Ketika ku di sampingmu
Dan tersenyum setiap waktu

Perjalanan ini masihlah jauh
Masih banyak yang harus dipertaruhkan
Meski kita tak tahu akan bagaimana
Tetapi hatiku selalu ada untukmu

Di mana suara itu?
Di mana cerita itu?
Yang dulu selalu temaniku

Adakah suara itu?
Adakah cerita itu?
Bersamaku selamanya

Saturday 6 October 2012

saturday ray

20 November


malam ini adalah malam bulan empat belas, aku menyempatkan untuk sejenak memandangi makhluk cantik itu. rembulan tanggal empat belas.
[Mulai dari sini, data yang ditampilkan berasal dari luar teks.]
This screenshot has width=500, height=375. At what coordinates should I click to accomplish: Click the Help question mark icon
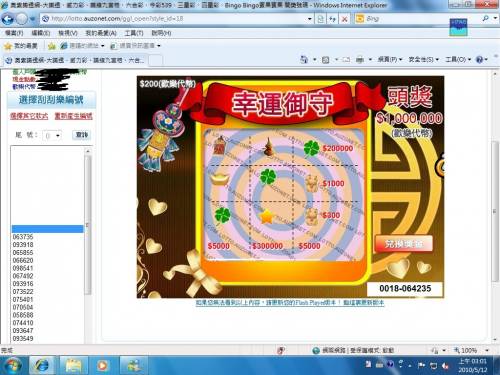pos(479,60)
bulan, tetap saja wajahmu syahdu, tiada pernah berkurang dari waktu-kewaktu. selalu, memesonaku untuk setia menatapmu. menawan, menyandu untuk selalu ingat dan kembali menatapmu. menanti senja, menanti saat yang semakin dekat untuk bersamamu.

entah sejak kapan aku menyukai rembulan. ketika aku kecil, ketika malam hari terkadang aku memperhatikannya, sambil duduk, berdiri, berjalan. ketika berjalan dan aku terus memandanginya, ia seakan terus mengikutiku. aku berlari, dan rembulan itu tak kunjung menjauh. seakan turut berlari pula mengejarku. akupun berhenti kelelahan.
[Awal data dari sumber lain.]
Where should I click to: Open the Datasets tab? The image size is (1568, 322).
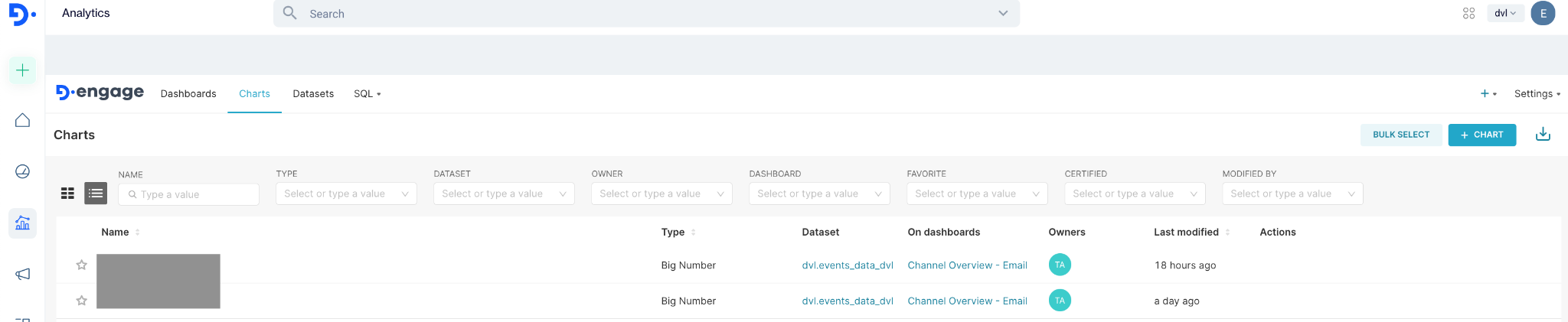313,94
bulan, kenapa engkau terus mengikutiku?

sebuah tanya yang kemudian kuketahui jawabannya ketika mendapat pelajaran ilmu alam di sekolah dasar. "gerak semu harian" begitu kata Bu Kus, guru spesialis ilmu alam di sekolahku. aku mengangguk-angguk seakan paham waktu itu. berkata dalam hati "ya aku mengerti Bu."
kisah bersama rembulan tak berhenti sampai di situ. walau aku tahu bahwa ternyata rembulan tidak hanya mengikutiku seorang. ternyata ia mengikuti siapa saja, bahkan ia dapat mengikuti banyak orang dalam waktu yang bersamaan, dengan atau tanpa disadari. aku juga menemukan fakta bahwa tidak sedikit orang yang menyadari akan eksistensi makhluk cantik itu dalam kehidupan kesehariannya. ketika pelajaran bahasa, ternyata ada banyak peribahasa yang menganalogikan "rembulan" sebagai padanan untuk kecantikan. coba tengok kembali buku peribahasa, banyak peribahasa yang menggunakan "rembulan" sebagai perumpamaan. ternyata rembulan telah menarik perhatian manusia sejak dahulu kala!

semakin lama, semakin aku mengetahui bahwa pada rembulan tersimpan ilmu pengetahuan yang tak terkira. bahkan mukjizat yang pernah ada.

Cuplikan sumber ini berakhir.